The ideas used in SALPSO and SLPSO triggered the emergence of another PSO variant called “Multiple Adaptive Methods for Particle Swarm Optimization,” PSO-MAM (Hu et al., 2012). In PSO-MAM, all particles were updated by the update rules in SPSO except the global best particle. To update the global best particle, two approaches, a mutation and a gradient descent approach, were designed and one of them was selected randomly (based on a probability distribution that was updated according to the current performance) at each iteration. An extensive experiment was conducted (31 functions and comparison with PSO variants such as CPSO and CLPSO) that showed PSO-MAM is comparable with other PSO variants. We conjecture that the algorithm is locally convergent as it uses a mutation operator based on a Cauchy distribution with the center of the current position and a non-zero scale parameter.
There are some other high-quality articles related to the hybridization of PSO such as Muller et al. (2009), where SPSO was combined with CMA-ES; however, these articles have been excluded from this review according to the selection criteria defined in Section 1.
Summary: It can be beneficial to combine different methods in such a way that they overcome each other’s shortcomings.

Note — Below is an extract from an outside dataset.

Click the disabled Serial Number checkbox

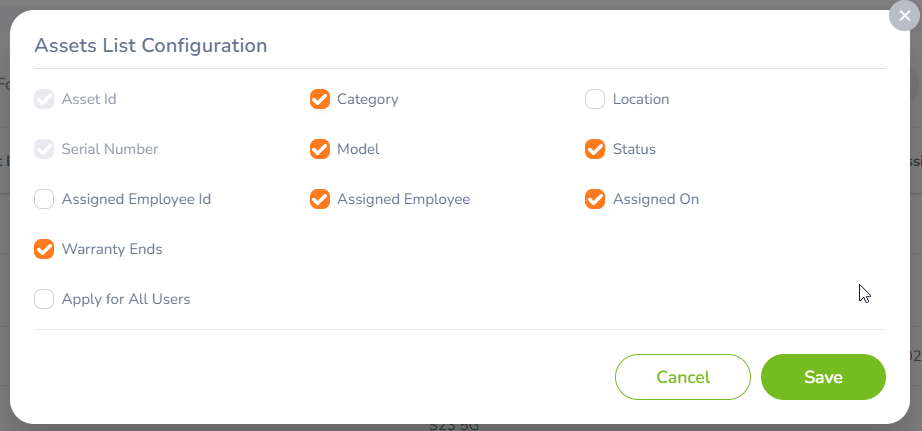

For example, Hu et al. (2012) combined PSO with gradient descent and a mutation operator that were applied randomly to the global best particle. Of course the local convergence and rotation invariance of such methods is dependent on the components they are composed of. For example, in Hu et al. (2012), we conjecture that the algorithm is locally convergent as it uses a mutation operator based on a Cauchy distribution with the center of the current position and a non-zero scale parameter. Zhan et al. (2011) experimented with an idea based on replacing personal best and global best vectors with a combination of the both to improve the performance of the algorithm. That study used a method called OED for this combination and experimentally showed it can improve the performance of the LPSO and SPSO algorithms. Experiments in that study were, however, biased toward test functions where their optimum solution is at the center of the coordinate systems. It seems that the method is sensitive to the rotation of the search space as can be observed in the reported results in the paper. Another approach for hybridization is to design one method while taking its different components (e.g., topology adaptation and coefficients adaptation) from different PSO variants (e.g., Montes de Oca et al., 2009 and Tang et al., 2011). These strategies were shown experimentally to be effective on the benchmark functions. The local convergence and rotation variance of these methods are, again, dependent on the components they use for the update rules. For example, as a gradient based approach is used in Tang et al. (2011), it is likely that the algorithm is locally convergent. Another hybridization approach found in PSO literature is related to implementing several algorithms and selecting the best algorithm during the run (using some adaptive selection probability). Wang et al. (2011) and later Changhe et al. (2012) used this idea and selected different update rules randomly during the run while the probability of selection was updated.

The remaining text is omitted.